Pittsburgh-area Water Authority Hit by Cyber Attack – November 28th
The Municipal Water Authority of Aliquippa reported a cyberattack that shut down their water pressure technology, to the U.S. Department of Homeland Security this past weekend. According to the U.S. Department of Homeland Security, the unassuming cyberattack may come with serious international implications, with the attack suspected to come from an anti-Israeli Iranian threat actor group labeled as "Cyber Av3ngers". This nation-state cyberattack is not the first to disrupt critical water infrastructure.
IT security responsible for 14% of cyber-breaches
A staggering 14 percent of cyber incidents are due to senior IT security staff errors, compounded by a further 15% of errors caused by other IT staff. According to a new study published by cybersecurity firm Kaspersky, over the last two years, 77 percent of companies experienced between one and six cybersecurity breaches, with IT security staff being directly culpable for almost a third of all cybersecurity breaches.
167% Rise in Malicious Bot Attacks Reported – November 23rd
Arkose Labs reported a 167% rise in malicious bot attacks for the first half of 2023. The Arkose Labs report focused on bots also stated that 73% of all website and app traffic measured comprised of malicious bots in order to initiate attack types such as SMS toll fraud, web scraping, card testing, and credential stuffing.
US Congress tries to block new cyber rulings
New cybersecurity rulings due to come into full force less than a month from today are being blocked in the US Congress and the House of Representatives. The new rulings include the mandatory reporting of any ‘material’ cyber-attack within four working days and were drawn up by the Securities and Exchange Commission (SEC). But, according to a statement issued by Congressman Andrew Barbarino, Chairman of Homeland Security’s Cybersecurity and Infrastructure Protection Subcommittee, and Senator Thom Tillis: “This cybersecurity disclosure rule is a complete overreach on the part of the SEC … also increasing cybersecurity risk without a congressional mandate and in direct contradiction to public law that is intended to secure the homeland.”
EU Cybersecurity Drill Tests Readiness for 2024 Elections – November 22nd
In preparation for the 2024 elections, the European Parliament's services, the European Commission, and the EU Agency for Cybersecurity conducted a cybersecurity exercise. The drill, held in the European Parliament, involved national and EU partners testing crisis plans and responses to potential cybersecurity incidents. Representatives from electoral and cybersecurity authorities participated, aiming to enhance their capacity to address cybersecurity issues and update protocols for securing election technology. The exercise addressed risks such as information manipulation and cyber-attacks, crucial for safeguarding the integrity of the upcoming European Parliament election scheduled for June 6-9, 2024.

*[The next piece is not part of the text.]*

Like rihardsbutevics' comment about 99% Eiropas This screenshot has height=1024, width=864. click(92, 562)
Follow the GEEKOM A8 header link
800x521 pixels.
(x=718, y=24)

Ransomware gang turns SEC informant
When a top mob boss turns his co-criminals over to the authorities, the US Federal Bureau of Information labels him a ‘stool pigeon.’ Similarly, the AlphaV ransomware gang is turning informer, not on its rivals but on its victims. In what is a likely portent of things to come, the gang has had the nerve to inform on MeridianLink (MLNK) to the United States Securities and Exchange Commission (SEC) for being slow to report a ransomware attack that they themselves had initiated earlier in the month.